I would like to thank everyone for holding me down this year. Thank you for the encouragement and love you have shown me. I don’t know what I would do without my writing community. Words can’t express how much I love you all. 2020 writing community we are going to do some great things. Happy New Year’s Eve.
Well as 2019 is coming to an end I have so much to work on in 2020. I’m a very honest and open person………….whoa wait a minute did I just say open. No, I’m not open I hide my feelings a lot. Yes, I need to work on this by 1000%. This weekend has taught me that I’m not happy and my life well is not as good as it seems. While I feel like there are problems some may not because well my communication skills suck. Yes, I said it sucks. Here is a list of things that I really need to work on in 2020.
- My marriage-my communication sucks in this area and not being able to really let someone know how I feel. Well, this weekend was the worse because I told my husband that I feel like I’m living in hell. Yes, I said hell. Not good I know right?
- My books-I need to be more dedicated to my writing. I don’t write as much as I want to because I get discouraged at times. But no more excuses. I’m finishing at least one book in 2020.
- Communication-Yes I need to work on this because I hold everything inside. I have always been the type to keep my feelings inside. I’m a surface talker. I have never really wanted to go deep or even talk about my feelings.
So these are the three main things that I’m going to be working on in the New Year. Yes, I’m working on myself because I’m always a work in progress. I will keep you updated on how I’m doing in the coming New Year.

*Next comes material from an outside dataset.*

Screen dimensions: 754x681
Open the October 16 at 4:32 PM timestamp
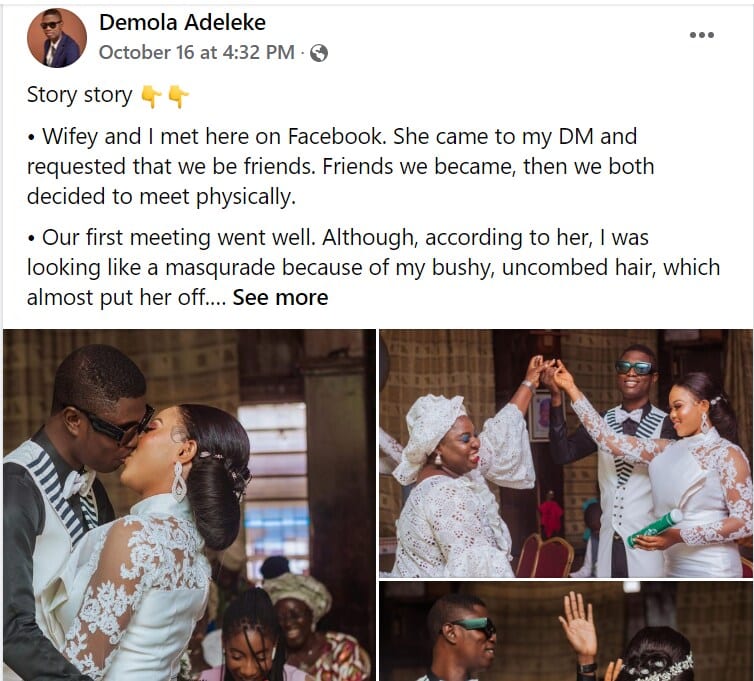point(196,53)

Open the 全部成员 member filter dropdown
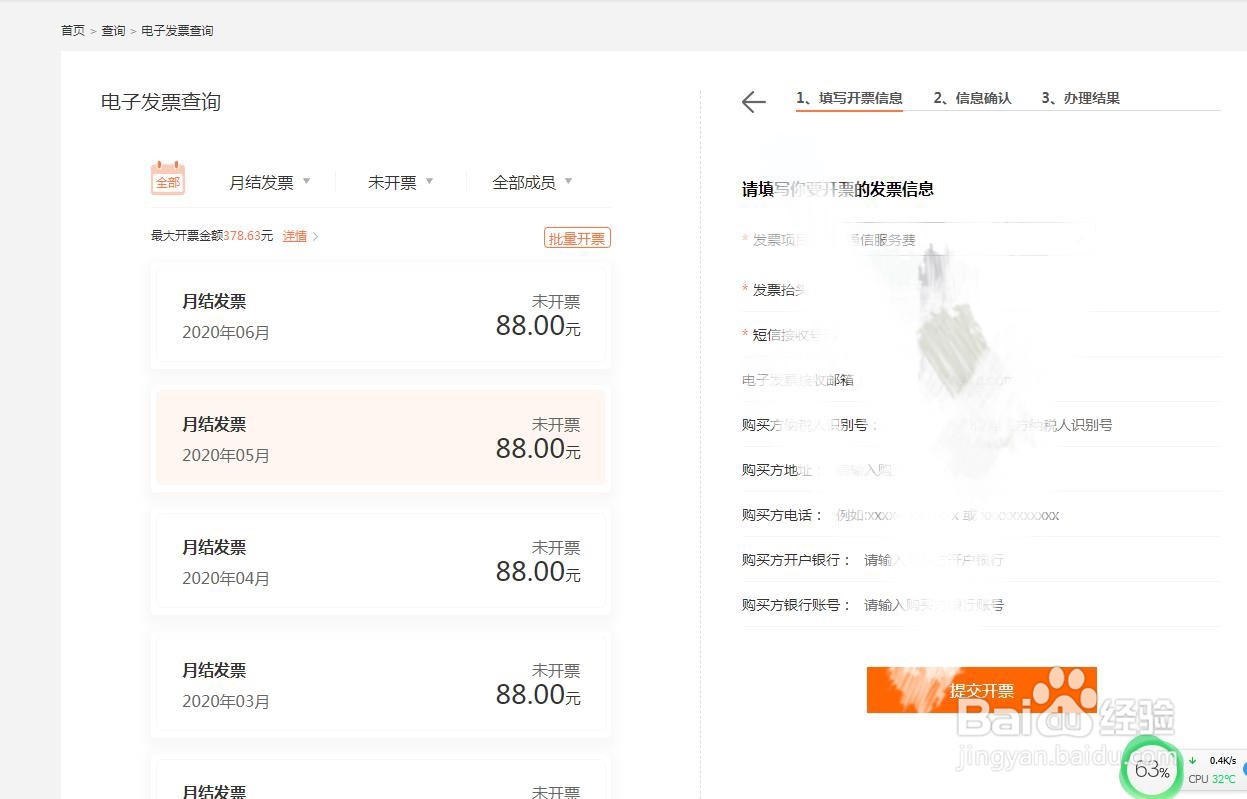pyautogui.click(x=532, y=181)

Looking back on 2019 I have failed myself. I was really into writing my books. Yes, I said books but I became discouraged and just stopped writing. But what was making me discouraged? I try to make myself be as good as everyone else, but I need to be me and I will be okay. In 2020 I’m dedicated to writing my books and getting them published in 2020-2021. We all have a story to tell and I feel like my story is important as well. I’m going to get out of my funk and do better in 2020. It’s good to have realistic goals and to take time to do what makes me happy. 2020 I’m going to be all smiles. Looking back on 2019 I could have done more writing but I choose not to but in 2020 expect great things from me.
I’ve come to realize that I’m my biggest challenge and worry. It doesn’t matter what others think of me, it matters most what I think of myself. I’m in a more healthy space where I see myself in a more positive light. I have always cared about what others thought of me but no more. I know that I’m not perfect and well that’s okay. But at least I’m working to make me better. We can judge others but hardly do we want to work on ourselves. Maybe for some, this should be a new year’s goal. Life is way to short to keep staying the same. Change is good.